No me adentraré en temas puramente científicos, más que nada porque no sabría hacerlo, pero sí quiero hablar de ello, sobre algo que me sucede de un tiempo a esta parte.
Una nace, y a medida que va creciendo se va dando cuenta de que una hipersensibilidad aguda y cabrona se aposenta en su carácter, en su vida… en su modo de ver el mundo.

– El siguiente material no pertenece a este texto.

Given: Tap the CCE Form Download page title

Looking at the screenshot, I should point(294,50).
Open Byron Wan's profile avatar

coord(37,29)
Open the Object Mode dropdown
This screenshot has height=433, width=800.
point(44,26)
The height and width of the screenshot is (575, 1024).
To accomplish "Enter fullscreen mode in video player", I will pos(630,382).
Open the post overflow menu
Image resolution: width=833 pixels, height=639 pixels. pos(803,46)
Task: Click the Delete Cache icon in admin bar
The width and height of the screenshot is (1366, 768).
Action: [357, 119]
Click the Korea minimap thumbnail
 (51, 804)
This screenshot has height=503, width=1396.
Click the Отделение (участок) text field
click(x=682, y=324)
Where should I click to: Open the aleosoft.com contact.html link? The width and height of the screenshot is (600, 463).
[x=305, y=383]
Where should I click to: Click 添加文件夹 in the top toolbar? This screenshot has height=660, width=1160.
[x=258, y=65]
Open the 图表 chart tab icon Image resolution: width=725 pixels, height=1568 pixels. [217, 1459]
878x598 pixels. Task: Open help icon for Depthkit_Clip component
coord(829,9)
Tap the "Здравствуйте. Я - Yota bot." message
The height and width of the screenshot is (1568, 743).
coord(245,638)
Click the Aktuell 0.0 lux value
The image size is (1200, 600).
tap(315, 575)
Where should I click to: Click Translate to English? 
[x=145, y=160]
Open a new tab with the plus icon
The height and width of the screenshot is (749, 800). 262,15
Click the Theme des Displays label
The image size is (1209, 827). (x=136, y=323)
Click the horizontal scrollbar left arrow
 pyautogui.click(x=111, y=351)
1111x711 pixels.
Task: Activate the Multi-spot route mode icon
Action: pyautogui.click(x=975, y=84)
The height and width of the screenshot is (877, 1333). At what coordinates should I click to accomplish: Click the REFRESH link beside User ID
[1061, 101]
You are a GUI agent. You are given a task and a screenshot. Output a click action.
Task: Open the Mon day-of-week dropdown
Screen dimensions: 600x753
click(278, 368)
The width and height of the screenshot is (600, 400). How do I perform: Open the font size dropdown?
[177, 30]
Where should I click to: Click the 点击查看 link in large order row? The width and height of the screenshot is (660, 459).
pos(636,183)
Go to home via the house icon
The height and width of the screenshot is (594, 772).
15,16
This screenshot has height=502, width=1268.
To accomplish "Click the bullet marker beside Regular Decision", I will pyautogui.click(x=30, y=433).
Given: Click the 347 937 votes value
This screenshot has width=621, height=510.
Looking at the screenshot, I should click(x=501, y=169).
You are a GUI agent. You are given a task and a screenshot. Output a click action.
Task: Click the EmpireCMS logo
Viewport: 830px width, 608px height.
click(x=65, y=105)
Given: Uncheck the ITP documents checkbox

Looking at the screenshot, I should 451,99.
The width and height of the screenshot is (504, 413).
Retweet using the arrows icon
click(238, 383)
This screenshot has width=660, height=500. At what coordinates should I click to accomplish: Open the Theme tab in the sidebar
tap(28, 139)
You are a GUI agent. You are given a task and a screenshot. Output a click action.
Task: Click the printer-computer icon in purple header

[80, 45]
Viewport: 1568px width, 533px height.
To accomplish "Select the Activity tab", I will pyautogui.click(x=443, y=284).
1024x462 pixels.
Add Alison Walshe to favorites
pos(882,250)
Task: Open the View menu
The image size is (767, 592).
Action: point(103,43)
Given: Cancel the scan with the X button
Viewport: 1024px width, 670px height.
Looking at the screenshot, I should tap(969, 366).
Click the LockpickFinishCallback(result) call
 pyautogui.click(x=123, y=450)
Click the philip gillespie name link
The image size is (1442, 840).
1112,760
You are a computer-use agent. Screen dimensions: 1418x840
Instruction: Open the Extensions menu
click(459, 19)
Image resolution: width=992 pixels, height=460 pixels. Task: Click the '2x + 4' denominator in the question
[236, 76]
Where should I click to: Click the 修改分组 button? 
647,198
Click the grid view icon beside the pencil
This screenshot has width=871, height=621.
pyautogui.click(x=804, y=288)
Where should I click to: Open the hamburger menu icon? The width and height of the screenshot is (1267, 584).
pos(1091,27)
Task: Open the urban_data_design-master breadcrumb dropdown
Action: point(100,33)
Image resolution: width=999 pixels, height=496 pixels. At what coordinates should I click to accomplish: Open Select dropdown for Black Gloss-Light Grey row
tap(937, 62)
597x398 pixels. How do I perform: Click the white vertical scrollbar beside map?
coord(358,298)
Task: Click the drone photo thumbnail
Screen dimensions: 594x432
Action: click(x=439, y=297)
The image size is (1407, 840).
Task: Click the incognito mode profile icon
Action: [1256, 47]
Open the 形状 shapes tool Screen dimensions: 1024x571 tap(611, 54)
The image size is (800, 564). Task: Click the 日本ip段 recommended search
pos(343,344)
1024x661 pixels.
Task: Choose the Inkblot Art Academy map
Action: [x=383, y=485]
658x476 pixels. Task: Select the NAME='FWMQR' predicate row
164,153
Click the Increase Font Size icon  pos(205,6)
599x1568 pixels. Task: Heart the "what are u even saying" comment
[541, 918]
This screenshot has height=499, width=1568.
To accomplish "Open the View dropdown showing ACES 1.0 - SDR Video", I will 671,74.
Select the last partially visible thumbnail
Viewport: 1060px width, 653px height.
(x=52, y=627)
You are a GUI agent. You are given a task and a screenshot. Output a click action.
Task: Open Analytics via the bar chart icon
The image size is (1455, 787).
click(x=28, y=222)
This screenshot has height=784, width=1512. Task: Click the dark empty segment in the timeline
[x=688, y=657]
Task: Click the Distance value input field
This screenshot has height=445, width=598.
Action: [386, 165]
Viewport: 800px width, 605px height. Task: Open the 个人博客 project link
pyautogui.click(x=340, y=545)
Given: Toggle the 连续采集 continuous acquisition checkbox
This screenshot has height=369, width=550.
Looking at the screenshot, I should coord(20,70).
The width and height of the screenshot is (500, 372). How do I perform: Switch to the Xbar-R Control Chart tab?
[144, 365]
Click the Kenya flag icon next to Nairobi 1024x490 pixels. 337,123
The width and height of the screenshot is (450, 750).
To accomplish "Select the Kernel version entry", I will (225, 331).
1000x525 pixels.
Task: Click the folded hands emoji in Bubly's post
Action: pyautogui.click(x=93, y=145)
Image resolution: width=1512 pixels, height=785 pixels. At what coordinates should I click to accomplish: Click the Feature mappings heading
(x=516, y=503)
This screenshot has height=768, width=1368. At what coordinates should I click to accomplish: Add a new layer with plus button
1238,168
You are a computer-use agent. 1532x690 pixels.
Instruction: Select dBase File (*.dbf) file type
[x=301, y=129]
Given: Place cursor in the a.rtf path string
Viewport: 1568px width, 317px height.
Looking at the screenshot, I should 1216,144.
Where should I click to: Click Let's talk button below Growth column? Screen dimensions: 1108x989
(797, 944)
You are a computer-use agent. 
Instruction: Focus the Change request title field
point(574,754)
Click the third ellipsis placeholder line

Ser tan emocional es una putada, y no resulta sencillo convivir con ello. Me he pasado una gran parte de mi vida admirando a todas aquellas personas que no lo son tanto, o que, directamente, no lo son. Gente pragmática, fría y calculadora, personas que no se emocionan al ver una mosca copular con otra, personas que permanecen inmunes ante cualquier acto que a mí me pone la piel de gallina.
¿Estarán fingiendo?
Una parte de ellos sí, pero os aseguro que hay otra inmensa parte que no. Se mueven en función de lo que su cerebro dicta y son capaces de llegar hasta donde quieren, precisamente porque usan su raciocinio, y lo emplean de cojones. Esos son los que triunfan.
También es cierto que no nos emocionamos con las mismas cosas, y es hermoso que sea así. Nuestro contexto, a lo largo de los años, va cambiando, y eso también influye en nuestro modo de sentir. El recibir una bofetada tras otra va curtiéndonos y vamos desarrollando esa segunda piel que nos protege de cualquier sensación que pueda minimizarnos o reducirnos hasta la puta miseria.
No sé si serán los años, pero me sucede que mi nivel de emoción ya no es tan alto como lo era antes. A medida que vivo, que experimento sensaciones nuevas, el termómetro de la emoción se mantiene en un nivel muy estable, pero bajo. Y eso me jode.